Turbo term confusion
05/11/2021
The turbocharger is known to have been invented by the Swiss Alfred Büchi in 1905. The first production car with a gasoline engine and turbocharger appeared in the early 1960s in the United States. With the BMW 2002 turbo and the Porsche 911 Turbo (930), the turbocharger also arrived in Europe in series production vehicles, having previously been used in racing (e.g. Porsche 917/30) or by tuners (e.g. May Turbo). In the 1980s, the turbocharger became widespread in automotive engineering and enjoyed a second heyday in the new millennium.
However, the term "turbo" was and is used much more broadly than just for the turbocharger and has almost become a synonym for many things that have to go faster or can be accelerated. Porsche now also calls the fastest electric Taycan variants turbo, which of course has nothing to do with an exhaust gas turbocharger, as there are no exhaust gases that could be fed through a turbine. We have written about this before.

## Input data

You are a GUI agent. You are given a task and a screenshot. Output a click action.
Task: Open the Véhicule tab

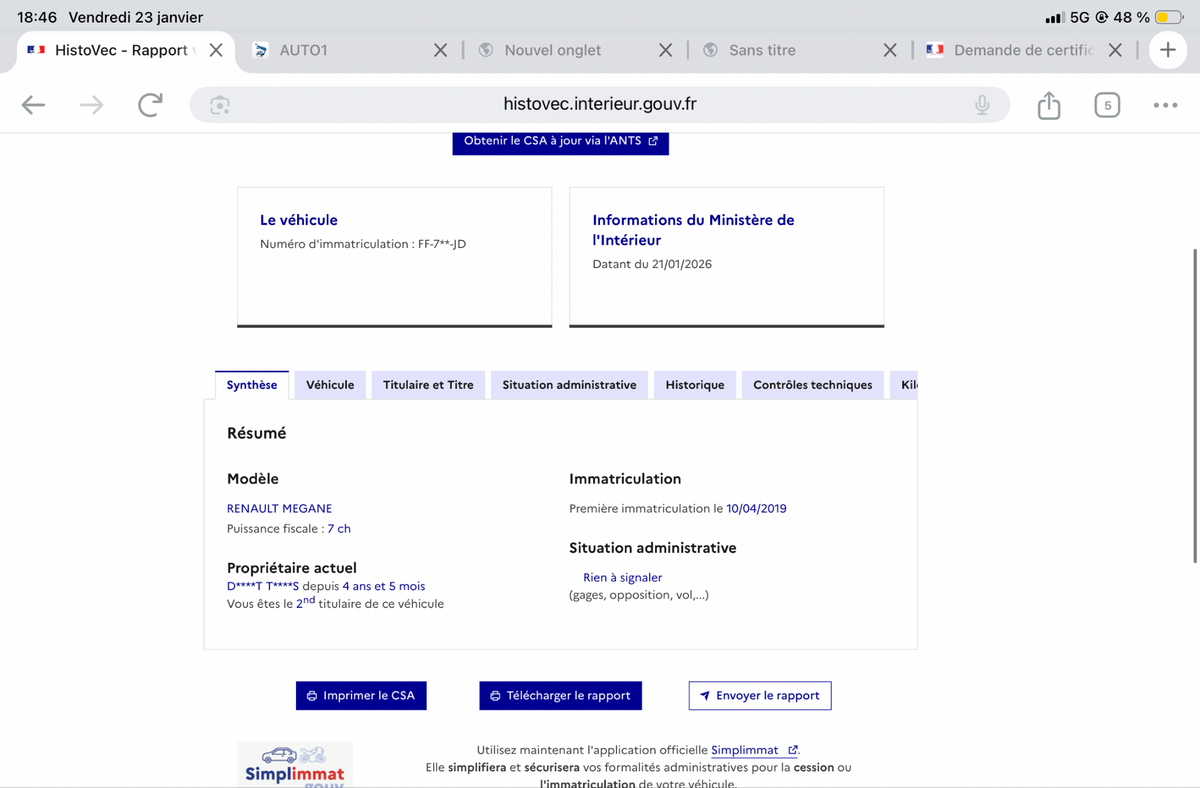tap(330, 385)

## Required work
A. Repeat a passage from the turbo article word for word: begin at the words "However, the term" and stop after "about this before.".
B. According to the turbo article, who invented the turbocharger, and in what year?
C. Go on with the article on turbo term confusion, starting after its final sentence.

## Answers to the tasks
A.
However, the term "turbo" was and is used much more broadly than just for the turbocharger and has almost become a synonym for many things that have to go faster or can be accelerated. Porsche now also calls the fastest electric Taycan variants turbo, which of course has nothing to do with an exhaust gas turbocharger, as there are no exhaust gases that could be fed through a turbine. We have written about this before.

B. The Swiss Alfred Büchi invented it in 1905.

C.
But politicians and the media also like to borrow the performance-enhancing word "turbo". This was the case in the past and continues to this day, and especially in the age of Corona, the word is often used again, e.g. vaccine turbo or opening turbo. Even in the old press aunt NZZ. This has just as little to do with a turbine as the "Euro-Turbo". But neither did "turbo brakes", which were often advertised as such in the 1950s.